The Philippine coast guard took footage around Scarborough Shoal, about 200 kilometers west of Luzon Island, showing a Chinese helicopter above a Philippine research vessel. China has effectively controlled the shoal since 2012.
Residents in one village on Luzon Island make their living fishing in the waters around Scarborough Shoal.
Junmar Pumicpic is one of the fishermen. He says he feels afraid every time he goes to sea, but that he has no choice because he must feed his family.
Video footage taken by Pumicpic in April shows Filipino fishermen sailing toward the camera. Behind them lies a Chinese patrol ship.
Pumicpic says Chinese crewmen boarded a small boat before approaching his vessel. He says they then began ordering them to leave the area.
"'Go away,' they shouted at me. Then they rammed my boat several times until there was a hole in it," Pumicpic said.
Pumicpic says he has found himself in danger while fishing on the shoal. A Chinese crewman once even pulled a gun on him. But he says he began to notice a change in attitude right after the presidential election in May.
"The Chinese crews started offering us drinks and smokes. They talked to us in a very friendly way," Pumicpic says.

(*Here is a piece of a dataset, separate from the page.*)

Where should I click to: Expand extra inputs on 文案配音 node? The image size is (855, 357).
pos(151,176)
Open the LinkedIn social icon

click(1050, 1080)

An editor at a local newspaper says China has softened its stance in the hopes of winning over the Duterte administration.
"The Chinese diplomats in the Philippines are going to seize an opportunity to talk to it. His diplomatic ability shows, we need, he needs advisors around him to sit down with him," says John Nery of the Philippine Daily Inquirer.
Pumicpic expects the situation will improve under Duterte. But, still, he says he remains concerned.
"It depends on what the new president does about our fishing grounds. If he fails in negotiations with China, I'm afraid that we'll be harassed again," Pumicpic says.
People both inside the Philippines and outside the country are closely watching to see how Duterte will handle the issue.
NHK World's Kathleen Ocampo joined anchors Sho Beppu and Aki Shibuya in the studio from Manila.
Beppu: The inauguration of President Duterte could lead to closer ties between the Philippines and China. That's likely to have a major impact on the situation in the South China Sea. Do you see that happening?
Ocampo: Well, both the Philippines and China will be attempting to feel each other out. The Permanent Court of Arbitration in The Hague is scheduled to announce its ruling over the dispute in the South China Sea between the 2 countries next month. Analysts say the court is expected to rule in favor of the Philippines.
President Duterte is probably hoping to use the result to win some concessions from China. But China has constantly maintained its stance that it will ignore any decision by the court. If dialogue fails, the Philippines' relations with China may worsen.
Duterte's overall foreign policy appears uncertain. He says the Philippines will side with its ally, the US. But he also says his country has no intention of depending on the US in the long term. It looks like his policies will remain unstable for the time being.